The supply constraints, however, are producing an affordability problem. As a large developer building both affordable and market-rate housing, NRP Group recognizes this issue.

“Affordability is an enormous concern for many renters and the industry is working hard to create the supply that will remedy demand-driven rent increases,” Currall says. “More specifically, 2020 will be The NRP Group’s biggest year yet for both our moderate and low-income product. Our goal is to continue meeting the needs of residents with incomes below their area median income [AMI].”

Still, labor and materials cost pressures will be an obstacle in building affordable, workforce and luxury apartments in the year ahead. Further compounding the problem is the hidden cost of additional time that reduced labor availability has added to NRP’s construction schedules.

“It is harder to meet our required metrics with extended unit deliveries,” Currall says.

These higher construction costs make it harder to pencil out deals in urban areas. “Urban submarkets will experience oversupply this cycle and, with their higher costs, that will make it difficult to earn strong returns,” Currall says. “We feel that continued rent growth will be in transit-oriented or mixed-use suburban properties with lower construction basis.”

If the trade truce persists, tariffs shouldn’t be a big problem in the year ahead. “As existing tariffs are already priced into the costs of new projects, only a re-escalation will present a problem,” Currall says. “Any reduction will result in savings to many properties that already capture tariff costs in their budgets.”

As construction costs have made it more difficult to pencil out new development deals, value-add is an ever-diminishing pool of attractive opportunities, according to Currall. “Strong competition on the acquisition side has pushed most of the value to the sellers, rather than giving developers and investors a lot of upside,” he says. “We focus on ground-up development where we can create more value.”

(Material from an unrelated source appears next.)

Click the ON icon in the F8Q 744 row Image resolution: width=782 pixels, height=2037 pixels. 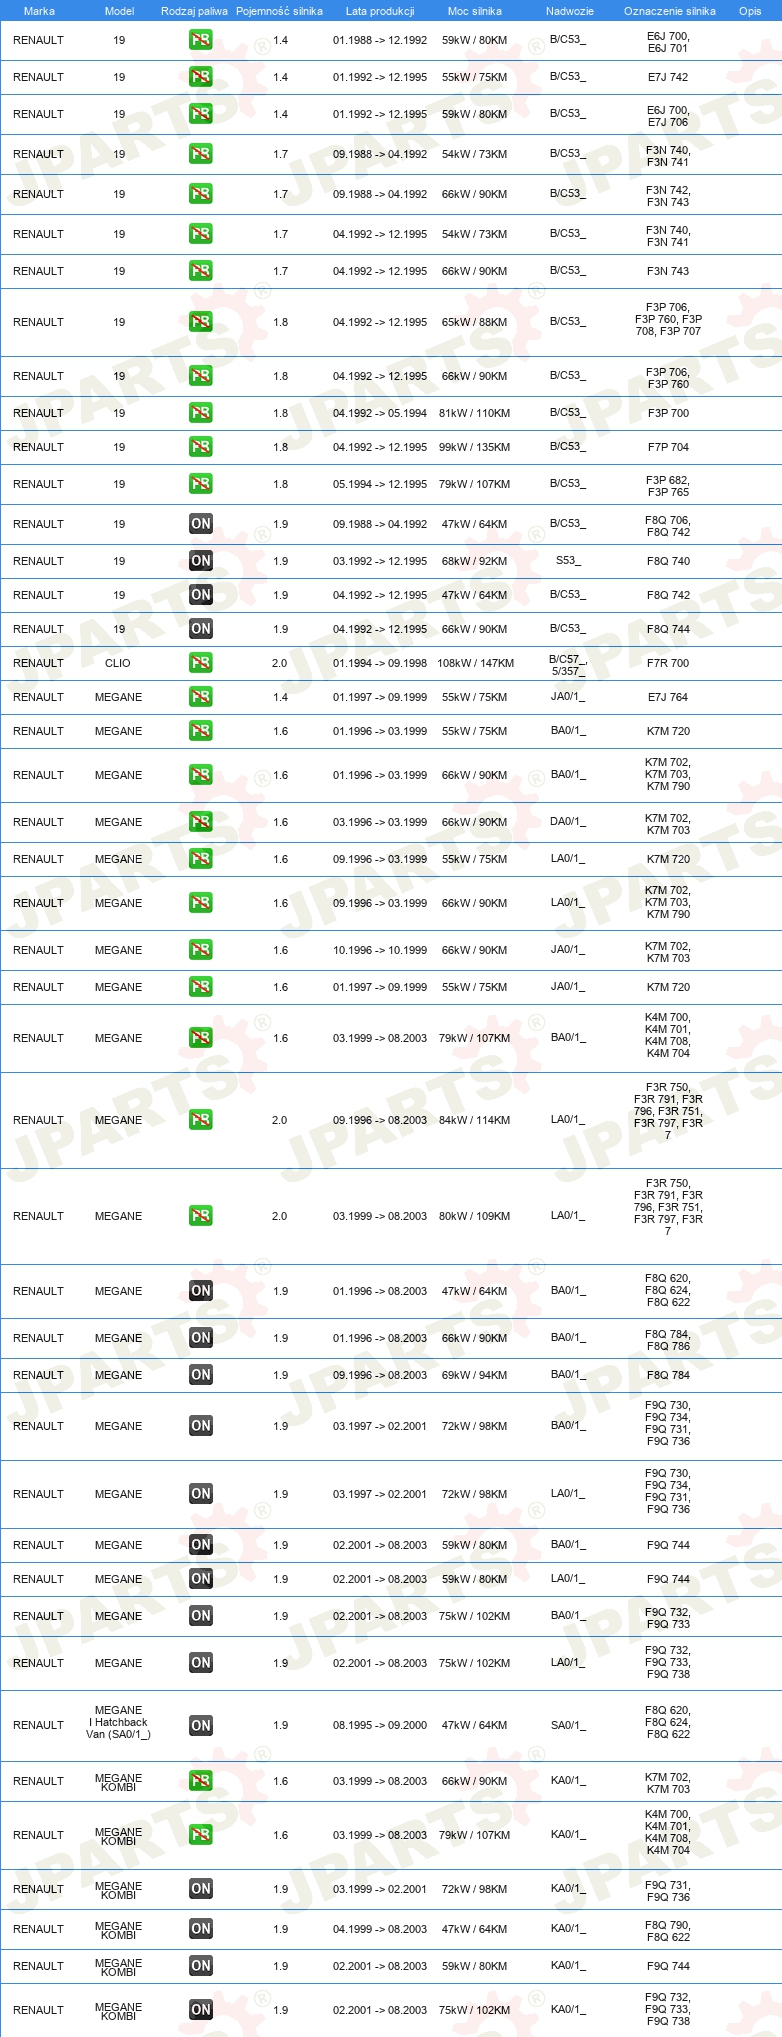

While apartment owners often fret about interest rates going into any year, Currall expects the Fed to stand down in 2020, given that it is an election year. In fact, he says the decrease in interest rates last year has not been fully absorbed by the market.

“Spreads expanded over the last 10 years to keep caps stable,” Currall says. “If rates stay low through the first part of 2020, you will see that spread compress and cap rates will fall. Lower financing cost will permit buyers to justify higher prices.”